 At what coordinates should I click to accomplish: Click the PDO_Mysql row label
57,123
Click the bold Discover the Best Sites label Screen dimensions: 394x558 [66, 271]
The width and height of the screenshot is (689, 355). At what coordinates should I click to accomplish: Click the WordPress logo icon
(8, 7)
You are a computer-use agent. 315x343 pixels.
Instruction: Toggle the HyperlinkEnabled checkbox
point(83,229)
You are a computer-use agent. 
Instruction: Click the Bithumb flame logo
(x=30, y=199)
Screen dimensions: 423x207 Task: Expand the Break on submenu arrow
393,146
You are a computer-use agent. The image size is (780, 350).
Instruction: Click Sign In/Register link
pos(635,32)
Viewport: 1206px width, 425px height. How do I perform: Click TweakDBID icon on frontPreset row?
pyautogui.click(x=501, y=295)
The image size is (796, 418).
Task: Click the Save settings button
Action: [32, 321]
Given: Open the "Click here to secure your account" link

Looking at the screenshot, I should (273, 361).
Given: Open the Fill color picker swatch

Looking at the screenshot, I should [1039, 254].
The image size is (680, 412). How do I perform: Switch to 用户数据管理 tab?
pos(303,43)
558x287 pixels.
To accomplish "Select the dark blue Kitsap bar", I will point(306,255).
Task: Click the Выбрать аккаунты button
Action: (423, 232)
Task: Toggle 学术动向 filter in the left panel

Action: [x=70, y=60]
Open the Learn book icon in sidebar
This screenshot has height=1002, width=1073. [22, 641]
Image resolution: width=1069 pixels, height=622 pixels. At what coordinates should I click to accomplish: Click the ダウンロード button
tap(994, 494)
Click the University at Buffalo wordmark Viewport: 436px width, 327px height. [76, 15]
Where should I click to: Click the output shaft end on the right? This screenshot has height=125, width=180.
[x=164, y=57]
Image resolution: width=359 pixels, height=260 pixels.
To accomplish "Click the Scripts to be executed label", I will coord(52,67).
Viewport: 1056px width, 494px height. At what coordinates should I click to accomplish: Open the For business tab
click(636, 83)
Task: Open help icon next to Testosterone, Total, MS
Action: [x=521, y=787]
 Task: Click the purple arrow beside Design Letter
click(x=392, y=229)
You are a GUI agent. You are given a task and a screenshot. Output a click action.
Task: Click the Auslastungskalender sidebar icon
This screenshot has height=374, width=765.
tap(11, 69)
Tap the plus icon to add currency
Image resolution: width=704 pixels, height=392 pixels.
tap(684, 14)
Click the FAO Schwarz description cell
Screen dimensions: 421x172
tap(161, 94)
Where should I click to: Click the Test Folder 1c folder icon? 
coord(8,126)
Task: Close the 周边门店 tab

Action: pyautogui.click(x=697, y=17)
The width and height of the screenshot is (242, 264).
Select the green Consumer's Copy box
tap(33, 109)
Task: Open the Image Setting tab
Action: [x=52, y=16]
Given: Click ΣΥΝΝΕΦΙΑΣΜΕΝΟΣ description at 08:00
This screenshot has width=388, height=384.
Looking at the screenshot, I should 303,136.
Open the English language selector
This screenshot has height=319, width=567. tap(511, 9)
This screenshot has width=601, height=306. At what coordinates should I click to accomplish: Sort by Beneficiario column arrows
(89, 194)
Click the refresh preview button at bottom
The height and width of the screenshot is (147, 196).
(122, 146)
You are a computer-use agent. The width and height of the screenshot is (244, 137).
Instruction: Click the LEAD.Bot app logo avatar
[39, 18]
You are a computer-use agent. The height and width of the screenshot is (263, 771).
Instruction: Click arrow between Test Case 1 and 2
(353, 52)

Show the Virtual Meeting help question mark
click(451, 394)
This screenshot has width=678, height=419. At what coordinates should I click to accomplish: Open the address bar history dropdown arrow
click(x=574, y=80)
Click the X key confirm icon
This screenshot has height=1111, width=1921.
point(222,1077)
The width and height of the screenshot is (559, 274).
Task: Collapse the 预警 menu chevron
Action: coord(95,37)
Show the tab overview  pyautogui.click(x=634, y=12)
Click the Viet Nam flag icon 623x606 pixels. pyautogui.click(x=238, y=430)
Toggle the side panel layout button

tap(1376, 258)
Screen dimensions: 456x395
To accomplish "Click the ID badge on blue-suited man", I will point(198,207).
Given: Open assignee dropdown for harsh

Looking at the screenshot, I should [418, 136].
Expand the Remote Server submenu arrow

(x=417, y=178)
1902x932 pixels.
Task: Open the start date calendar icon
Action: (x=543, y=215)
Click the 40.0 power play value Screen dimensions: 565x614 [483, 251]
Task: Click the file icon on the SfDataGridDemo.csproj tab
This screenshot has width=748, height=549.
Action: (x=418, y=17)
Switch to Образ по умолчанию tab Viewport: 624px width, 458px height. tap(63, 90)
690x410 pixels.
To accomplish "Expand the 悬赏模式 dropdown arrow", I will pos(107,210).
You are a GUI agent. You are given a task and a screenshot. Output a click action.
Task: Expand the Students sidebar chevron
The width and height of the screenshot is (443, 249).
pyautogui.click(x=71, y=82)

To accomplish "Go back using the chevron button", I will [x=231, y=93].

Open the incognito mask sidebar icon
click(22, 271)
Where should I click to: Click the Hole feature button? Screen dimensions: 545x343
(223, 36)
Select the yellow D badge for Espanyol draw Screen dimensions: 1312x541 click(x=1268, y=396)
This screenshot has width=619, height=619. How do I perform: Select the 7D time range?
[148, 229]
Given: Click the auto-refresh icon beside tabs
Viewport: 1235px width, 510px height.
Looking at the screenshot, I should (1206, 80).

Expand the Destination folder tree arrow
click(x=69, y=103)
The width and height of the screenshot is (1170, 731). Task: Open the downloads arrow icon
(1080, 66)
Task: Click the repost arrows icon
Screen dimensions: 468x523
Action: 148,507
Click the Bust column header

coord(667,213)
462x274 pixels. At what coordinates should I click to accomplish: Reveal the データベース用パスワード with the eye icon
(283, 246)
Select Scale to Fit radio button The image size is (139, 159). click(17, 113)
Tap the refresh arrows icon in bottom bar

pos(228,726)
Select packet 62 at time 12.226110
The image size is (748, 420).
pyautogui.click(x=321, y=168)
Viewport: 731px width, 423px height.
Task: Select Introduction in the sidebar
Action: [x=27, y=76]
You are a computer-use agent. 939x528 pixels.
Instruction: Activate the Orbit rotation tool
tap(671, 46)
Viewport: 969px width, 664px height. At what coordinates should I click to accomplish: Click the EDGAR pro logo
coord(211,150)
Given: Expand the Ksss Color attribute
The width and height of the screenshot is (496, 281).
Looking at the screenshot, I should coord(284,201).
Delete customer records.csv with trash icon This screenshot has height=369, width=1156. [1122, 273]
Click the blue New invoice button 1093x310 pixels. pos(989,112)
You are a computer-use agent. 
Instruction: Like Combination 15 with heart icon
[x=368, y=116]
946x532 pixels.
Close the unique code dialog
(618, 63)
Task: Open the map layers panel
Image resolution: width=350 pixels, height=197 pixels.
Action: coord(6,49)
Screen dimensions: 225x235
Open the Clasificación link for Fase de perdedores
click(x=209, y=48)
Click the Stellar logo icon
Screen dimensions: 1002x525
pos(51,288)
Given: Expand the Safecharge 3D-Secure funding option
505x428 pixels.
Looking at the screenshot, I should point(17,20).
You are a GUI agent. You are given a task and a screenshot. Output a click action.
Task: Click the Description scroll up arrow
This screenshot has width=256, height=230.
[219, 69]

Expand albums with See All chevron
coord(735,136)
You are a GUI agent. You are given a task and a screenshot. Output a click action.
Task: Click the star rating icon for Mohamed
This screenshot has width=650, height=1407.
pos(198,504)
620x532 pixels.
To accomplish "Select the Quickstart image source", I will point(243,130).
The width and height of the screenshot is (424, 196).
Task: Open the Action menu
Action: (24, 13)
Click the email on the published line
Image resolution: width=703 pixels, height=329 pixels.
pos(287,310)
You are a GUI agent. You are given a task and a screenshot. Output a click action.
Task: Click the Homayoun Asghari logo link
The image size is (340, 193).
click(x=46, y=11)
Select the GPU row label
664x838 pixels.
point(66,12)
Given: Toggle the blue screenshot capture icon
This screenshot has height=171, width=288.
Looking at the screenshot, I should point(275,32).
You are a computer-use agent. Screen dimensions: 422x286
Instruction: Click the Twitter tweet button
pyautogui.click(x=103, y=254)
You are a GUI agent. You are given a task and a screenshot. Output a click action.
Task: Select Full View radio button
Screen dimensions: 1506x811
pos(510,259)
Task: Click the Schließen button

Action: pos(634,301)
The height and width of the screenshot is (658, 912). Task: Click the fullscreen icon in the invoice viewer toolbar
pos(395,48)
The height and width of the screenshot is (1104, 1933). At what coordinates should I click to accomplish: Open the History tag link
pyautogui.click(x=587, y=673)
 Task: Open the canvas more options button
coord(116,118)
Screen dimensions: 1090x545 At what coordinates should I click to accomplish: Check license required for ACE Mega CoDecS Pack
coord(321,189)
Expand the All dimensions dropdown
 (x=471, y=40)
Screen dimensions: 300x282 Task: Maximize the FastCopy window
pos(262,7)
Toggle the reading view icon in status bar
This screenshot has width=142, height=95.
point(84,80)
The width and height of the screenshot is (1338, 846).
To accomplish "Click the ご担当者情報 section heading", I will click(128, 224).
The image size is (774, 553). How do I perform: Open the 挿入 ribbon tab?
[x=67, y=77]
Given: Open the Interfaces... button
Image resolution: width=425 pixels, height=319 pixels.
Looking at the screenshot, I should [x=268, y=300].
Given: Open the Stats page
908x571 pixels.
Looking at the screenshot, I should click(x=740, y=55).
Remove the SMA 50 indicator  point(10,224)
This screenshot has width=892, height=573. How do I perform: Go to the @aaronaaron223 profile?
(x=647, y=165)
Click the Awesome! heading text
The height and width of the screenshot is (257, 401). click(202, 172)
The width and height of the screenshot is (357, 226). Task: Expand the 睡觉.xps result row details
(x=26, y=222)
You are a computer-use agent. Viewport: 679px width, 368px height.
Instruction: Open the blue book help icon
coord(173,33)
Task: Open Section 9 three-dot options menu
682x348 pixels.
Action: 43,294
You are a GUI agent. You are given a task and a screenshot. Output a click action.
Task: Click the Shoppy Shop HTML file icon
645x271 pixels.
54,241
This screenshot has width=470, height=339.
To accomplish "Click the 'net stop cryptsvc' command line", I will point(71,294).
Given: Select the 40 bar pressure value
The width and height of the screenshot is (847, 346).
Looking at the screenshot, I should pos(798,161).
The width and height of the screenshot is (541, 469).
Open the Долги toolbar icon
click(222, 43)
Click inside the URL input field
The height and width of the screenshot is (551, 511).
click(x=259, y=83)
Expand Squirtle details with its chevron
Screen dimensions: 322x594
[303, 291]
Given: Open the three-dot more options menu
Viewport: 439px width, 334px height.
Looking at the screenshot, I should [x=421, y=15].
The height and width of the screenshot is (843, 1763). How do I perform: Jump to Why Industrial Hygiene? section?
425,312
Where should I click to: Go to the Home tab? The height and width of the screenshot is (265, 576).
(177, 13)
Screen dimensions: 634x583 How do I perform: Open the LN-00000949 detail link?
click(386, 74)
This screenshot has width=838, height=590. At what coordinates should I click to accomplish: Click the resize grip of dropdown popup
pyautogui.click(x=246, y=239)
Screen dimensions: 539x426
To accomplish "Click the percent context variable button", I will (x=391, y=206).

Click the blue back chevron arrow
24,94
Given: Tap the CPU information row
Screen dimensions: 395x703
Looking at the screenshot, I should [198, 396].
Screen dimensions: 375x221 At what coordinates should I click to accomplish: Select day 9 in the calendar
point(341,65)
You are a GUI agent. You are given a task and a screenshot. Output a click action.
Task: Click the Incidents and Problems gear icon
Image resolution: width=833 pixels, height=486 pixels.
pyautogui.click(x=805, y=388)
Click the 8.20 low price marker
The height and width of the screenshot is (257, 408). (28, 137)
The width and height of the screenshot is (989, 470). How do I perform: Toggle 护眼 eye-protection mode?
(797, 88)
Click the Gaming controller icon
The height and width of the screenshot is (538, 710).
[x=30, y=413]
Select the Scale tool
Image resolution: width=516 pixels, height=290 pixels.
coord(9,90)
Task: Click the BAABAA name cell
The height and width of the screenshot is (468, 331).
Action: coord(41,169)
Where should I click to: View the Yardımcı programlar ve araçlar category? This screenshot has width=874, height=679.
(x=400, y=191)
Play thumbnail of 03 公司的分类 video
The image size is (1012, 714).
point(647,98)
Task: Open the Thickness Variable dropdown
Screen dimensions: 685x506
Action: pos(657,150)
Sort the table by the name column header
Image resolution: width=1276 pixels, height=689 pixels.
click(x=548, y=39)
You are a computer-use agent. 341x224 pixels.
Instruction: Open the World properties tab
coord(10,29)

__What is required__
Above this task is a listing. Restate, word for word and with nothing added, the lines from the one with "The width and height of the screenshot is (443, 249)." through the one with "Task: Open the map layers panel".

__Your solution__
The width and height of the screenshot is (443, 249).
pyautogui.click(x=71, y=82)

To accomplish "Go back using the chevron button", I will [x=231, y=93].

Open the incognito mask sidebar icon
click(22, 271)
Where should I click to: Click the Hole feature button? Screen dimensions: 545x343
(223, 36)
Select the yellow D badge for Espanyol draw Screen dimensions: 1312x541 click(x=1268, y=396)
This screenshot has width=619, height=619. How do I perform: Select the 7D time range?
[148, 229]
Given: Click the auto-refresh icon beside tabs
Viewport: 1235px width, 510px height.
Looking at the screenshot, I should (1206, 80).

Expand the Destination folder tree arrow
click(x=69, y=103)
The width and height of the screenshot is (1170, 731). Task: Open the downloads arrow icon
(1080, 66)
Task: Click the repost arrows icon
Screen dimensions: 468x523
Action: 148,507
Click the Bust column header

coord(667,213)
462x274 pixels. At what coordinates should I click to accomplish: Reveal the データベース用パスワード with the eye icon
(283, 246)
Select Scale to Fit radio button The image size is (139, 159). click(17, 113)
Tap the refresh arrows icon in bottom bar

pos(228,726)
Select packet 62 at time 12.226110
The image size is (748, 420).
pyautogui.click(x=321, y=168)
Viewport: 731px width, 423px height.
Task: Select Introduction in the sidebar
Action: [x=27, y=76]
You are a computer-use agent. 939x528 pixels.
Instruction: Activate the Orbit rotation tool
tap(671, 46)
Viewport: 969px width, 664px height. At what coordinates should I click to accomplish: Click the EDGAR pro logo
coord(211,150)
Given: Expand the Ksss Color attribute
The width and height of the screenshot is (496, 281).
Looking at the screenshot, I should coord(284,201).
Delete customer records.csv with trash icon This screenshot has height=369, width=1156. [1122, 273]
Click the blue New invoice button 1093x310 pixels. pos(989,112)
You are a computer-use agent. 
Instruction: Like Combination 15 with heart icon
[x=368, y=116]
946x532 pixels.
Close the unique code dialog
(618, 63)
Task: Open the map layers panel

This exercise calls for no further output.